Reading the excerpts from the site made my skin crawl. I think I'm starting to figure out why.

Our society seems to be devolving into an ever increasing cycle of blame and abdication of responsibility. Author's Market and vanity presses in general tell people that they deserve to be published, that the Big Publishers and Established Authors are involved in a conspiracy that the novice author will never be able to break into.

Forgive my French, but that's a crock of merde. Either you haven't found the right editor/publisher, or your work isn't of sufficient quality for a publisher to want to invest in its distribution.

The concept of "deserving" to be published is just as insidious as the "self-esteem" movement mangled by well meaning parents, the one where you're supposed to praise the child even if their work is crap. See, I strongly believe in loving and praising a child regardless of what he or she produces -- but the mangling occurred when parents told their kids that they'd done a wonderful job when the kids knew full well that they'd done crap.

The problem is that too many people don't differentiate between intrinsic value and utility value, and, far too often, the latter is given precedence over the former.

Intrinsic value is what something carries merely by its existence. Every single person is a unique, special human being, and each of us should be respected as such.

Utility value refers to what something offers or produces. What can you do for me? How do you benefit society?

For whatever combination of reasons that I don't feel like digressing into at the moment, a whole lot of people can't seem to separate who they are from what they do. Therefore, their self-identity becomes so entangled in What They Do that questioning the quality of their work becomes an attack on their very selfhood. That's how you end up with people who have defined themselves as Authors who can't accept that their writing may not be up to par, because that means that they, themselves, are failures. Instead, they put an awful lot of energy into justifying their lack of success instead of putting that energy into refining their writing.

In fact, the AM site capitalizes on this confusion, claiming that most first books are thinly veiled autobiography, reassuring newbies that it's okay to hide behind fictional characters because it's difficult to bare one's soul. It is true that the act of creation can be an intensely personal one, that it is part of yourself that you are putting out in front on the world -- but it shouldn't be confused with your entire being and worth on this planet.

Self-identity is a very complex, powerful thing. The destruction of this Self can be far more devastating than the destruction of the body, which is why people will do some really seemingly stupid, illogical things in the attempt to preserve that identity/illusion.

This isn't as clean a dissertation as I'd have liked, but hey, it's just a blog. I'm allowed to ramble outloud as I figure things out.
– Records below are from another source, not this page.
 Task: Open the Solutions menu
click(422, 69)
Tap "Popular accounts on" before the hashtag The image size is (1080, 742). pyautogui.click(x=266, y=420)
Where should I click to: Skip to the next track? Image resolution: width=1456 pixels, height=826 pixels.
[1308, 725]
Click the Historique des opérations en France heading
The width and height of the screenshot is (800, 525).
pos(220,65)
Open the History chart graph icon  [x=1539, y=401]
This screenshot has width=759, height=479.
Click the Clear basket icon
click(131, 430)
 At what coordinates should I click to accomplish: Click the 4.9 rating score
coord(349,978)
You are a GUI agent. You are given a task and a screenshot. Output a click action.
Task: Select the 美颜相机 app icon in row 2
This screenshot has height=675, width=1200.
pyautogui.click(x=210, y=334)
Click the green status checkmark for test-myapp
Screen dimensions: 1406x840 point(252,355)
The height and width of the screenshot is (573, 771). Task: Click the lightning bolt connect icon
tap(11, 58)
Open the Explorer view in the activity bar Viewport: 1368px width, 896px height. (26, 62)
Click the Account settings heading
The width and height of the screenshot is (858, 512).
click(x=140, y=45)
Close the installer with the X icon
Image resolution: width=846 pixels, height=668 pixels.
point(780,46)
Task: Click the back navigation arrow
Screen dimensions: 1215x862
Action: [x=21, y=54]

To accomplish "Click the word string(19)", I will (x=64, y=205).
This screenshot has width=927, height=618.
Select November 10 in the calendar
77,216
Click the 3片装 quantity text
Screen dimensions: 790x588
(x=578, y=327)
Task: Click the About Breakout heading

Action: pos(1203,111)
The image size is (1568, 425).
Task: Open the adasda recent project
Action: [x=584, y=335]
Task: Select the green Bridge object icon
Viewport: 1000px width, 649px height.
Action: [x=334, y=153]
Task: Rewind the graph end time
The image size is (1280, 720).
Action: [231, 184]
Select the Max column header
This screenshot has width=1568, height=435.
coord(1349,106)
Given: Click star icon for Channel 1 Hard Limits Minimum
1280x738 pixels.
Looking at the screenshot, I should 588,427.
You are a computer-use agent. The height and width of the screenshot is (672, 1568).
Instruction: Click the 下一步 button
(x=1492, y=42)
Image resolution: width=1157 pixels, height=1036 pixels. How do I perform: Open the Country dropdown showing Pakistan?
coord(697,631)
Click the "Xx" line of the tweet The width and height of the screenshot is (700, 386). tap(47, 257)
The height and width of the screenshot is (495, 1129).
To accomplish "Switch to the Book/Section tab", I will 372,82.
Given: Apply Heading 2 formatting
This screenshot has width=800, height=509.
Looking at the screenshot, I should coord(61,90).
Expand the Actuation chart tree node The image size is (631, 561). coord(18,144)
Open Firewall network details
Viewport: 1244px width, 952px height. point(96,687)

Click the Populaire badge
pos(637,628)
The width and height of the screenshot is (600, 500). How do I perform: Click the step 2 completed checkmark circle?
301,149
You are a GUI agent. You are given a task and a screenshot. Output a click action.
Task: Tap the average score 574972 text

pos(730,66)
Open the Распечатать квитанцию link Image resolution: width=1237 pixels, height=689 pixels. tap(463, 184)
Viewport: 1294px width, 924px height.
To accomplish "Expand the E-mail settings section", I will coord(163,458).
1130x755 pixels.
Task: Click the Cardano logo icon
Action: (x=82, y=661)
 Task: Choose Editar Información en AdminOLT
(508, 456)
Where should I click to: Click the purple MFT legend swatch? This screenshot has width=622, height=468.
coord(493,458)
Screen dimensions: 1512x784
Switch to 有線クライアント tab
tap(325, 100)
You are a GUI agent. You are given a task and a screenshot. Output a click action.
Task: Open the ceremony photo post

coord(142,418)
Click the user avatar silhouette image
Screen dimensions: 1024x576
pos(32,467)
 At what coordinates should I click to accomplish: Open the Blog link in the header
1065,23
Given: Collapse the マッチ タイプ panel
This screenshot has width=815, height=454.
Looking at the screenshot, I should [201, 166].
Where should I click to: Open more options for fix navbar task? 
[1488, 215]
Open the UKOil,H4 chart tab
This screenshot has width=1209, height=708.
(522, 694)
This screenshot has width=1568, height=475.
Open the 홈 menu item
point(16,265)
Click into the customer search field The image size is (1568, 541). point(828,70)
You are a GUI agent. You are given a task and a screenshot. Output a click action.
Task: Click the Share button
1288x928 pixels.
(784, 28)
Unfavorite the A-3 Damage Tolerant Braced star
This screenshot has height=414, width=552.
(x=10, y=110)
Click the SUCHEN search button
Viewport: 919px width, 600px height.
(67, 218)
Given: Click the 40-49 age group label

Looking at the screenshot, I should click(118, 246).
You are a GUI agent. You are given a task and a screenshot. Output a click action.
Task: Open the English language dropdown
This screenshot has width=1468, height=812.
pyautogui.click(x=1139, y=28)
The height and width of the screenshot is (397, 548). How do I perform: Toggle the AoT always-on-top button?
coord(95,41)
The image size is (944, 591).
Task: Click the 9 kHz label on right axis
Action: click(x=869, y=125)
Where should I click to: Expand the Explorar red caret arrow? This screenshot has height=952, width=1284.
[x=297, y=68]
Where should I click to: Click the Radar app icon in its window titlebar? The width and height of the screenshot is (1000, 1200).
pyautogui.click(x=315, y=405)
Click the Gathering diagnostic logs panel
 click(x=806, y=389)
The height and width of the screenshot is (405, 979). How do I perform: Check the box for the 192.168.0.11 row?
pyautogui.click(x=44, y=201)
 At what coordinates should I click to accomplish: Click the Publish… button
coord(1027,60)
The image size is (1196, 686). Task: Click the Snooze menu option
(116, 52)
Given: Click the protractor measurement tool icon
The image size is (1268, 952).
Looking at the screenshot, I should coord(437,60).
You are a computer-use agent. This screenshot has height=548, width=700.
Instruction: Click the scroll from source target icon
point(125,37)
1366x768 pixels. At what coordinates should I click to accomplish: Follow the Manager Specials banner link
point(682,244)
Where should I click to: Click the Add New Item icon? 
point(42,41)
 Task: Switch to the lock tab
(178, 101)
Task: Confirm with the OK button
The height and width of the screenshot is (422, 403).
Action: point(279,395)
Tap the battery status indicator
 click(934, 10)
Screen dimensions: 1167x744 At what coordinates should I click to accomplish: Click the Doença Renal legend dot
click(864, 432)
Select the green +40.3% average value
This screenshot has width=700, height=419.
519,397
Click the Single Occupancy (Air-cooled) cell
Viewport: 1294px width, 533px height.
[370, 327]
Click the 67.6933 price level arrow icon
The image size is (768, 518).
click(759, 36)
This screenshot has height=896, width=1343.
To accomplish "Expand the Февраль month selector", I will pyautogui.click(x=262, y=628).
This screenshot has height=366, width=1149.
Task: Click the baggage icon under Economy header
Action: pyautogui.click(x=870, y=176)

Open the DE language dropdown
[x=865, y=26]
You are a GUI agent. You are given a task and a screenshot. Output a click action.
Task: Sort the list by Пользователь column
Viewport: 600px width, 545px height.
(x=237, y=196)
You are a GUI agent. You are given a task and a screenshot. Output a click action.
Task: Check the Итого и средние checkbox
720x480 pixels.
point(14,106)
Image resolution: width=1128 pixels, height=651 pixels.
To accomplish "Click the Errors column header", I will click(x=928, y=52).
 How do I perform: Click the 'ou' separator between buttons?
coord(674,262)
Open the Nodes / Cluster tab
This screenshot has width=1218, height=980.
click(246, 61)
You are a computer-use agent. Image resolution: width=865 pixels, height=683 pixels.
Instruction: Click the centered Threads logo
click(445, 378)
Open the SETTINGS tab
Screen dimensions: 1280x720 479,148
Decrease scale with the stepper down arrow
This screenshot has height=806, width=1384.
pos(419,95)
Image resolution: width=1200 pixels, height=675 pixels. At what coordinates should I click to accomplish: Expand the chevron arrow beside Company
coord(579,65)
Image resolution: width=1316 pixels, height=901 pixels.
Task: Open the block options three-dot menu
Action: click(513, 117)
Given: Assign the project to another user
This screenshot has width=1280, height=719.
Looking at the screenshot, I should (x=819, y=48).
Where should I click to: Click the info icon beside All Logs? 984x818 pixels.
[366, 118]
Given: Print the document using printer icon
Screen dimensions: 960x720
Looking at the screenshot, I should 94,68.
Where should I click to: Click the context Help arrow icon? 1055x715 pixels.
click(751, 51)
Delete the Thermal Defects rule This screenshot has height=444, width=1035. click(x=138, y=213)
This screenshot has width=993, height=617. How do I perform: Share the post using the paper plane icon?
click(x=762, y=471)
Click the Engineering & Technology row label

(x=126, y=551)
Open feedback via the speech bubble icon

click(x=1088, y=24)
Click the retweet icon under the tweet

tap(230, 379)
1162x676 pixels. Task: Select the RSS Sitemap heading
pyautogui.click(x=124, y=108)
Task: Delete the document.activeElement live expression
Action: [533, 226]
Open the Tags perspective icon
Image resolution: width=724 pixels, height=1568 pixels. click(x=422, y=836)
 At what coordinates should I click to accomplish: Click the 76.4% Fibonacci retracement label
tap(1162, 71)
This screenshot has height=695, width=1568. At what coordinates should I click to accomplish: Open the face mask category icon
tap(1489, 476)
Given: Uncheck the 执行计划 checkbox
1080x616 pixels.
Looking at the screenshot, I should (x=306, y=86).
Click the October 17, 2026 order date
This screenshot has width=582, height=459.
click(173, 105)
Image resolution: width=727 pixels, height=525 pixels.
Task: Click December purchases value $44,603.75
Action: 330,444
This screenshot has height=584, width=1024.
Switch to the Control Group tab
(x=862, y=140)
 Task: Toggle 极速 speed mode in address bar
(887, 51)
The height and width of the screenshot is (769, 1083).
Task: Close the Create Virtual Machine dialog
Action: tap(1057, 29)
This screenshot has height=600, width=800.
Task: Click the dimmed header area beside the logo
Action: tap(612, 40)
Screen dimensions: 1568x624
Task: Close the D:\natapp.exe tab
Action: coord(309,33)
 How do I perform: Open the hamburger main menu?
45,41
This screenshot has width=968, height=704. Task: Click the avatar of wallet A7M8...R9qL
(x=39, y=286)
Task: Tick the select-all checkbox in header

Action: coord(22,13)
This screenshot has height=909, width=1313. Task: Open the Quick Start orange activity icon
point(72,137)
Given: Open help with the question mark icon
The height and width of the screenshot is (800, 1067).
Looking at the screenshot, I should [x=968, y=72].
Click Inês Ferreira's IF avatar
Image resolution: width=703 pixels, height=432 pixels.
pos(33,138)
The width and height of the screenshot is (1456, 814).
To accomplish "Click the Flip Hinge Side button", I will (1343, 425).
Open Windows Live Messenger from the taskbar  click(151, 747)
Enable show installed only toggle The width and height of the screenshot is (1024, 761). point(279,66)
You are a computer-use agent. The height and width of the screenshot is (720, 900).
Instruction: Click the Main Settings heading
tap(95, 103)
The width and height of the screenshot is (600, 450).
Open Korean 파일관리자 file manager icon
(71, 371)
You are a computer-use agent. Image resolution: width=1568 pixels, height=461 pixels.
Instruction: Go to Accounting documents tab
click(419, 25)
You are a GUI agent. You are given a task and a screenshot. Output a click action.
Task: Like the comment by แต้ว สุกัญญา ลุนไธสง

Conclusion: the world would be a better place if everyone acknowledged the humanity of everyone else, with the supposition that free acceptance and appreciation of each individual's intrinsic worth will encourage people to be more secure in themselves and thus feel less of a need to make excuses/place blame/put down others.

Bit big to fit on a bumper sticker, but there you go.



QotD

The Creature:
I do know that for the sympathy of one living being, I would make peace with all. I have love in me the likes of which you can scarcely imagine and rage the likes of which you would not believe. If I cannot satisfy the one, I will indulge the other.
-- Frankenstein
(taken from movie quote; don't know if in the original Shelley)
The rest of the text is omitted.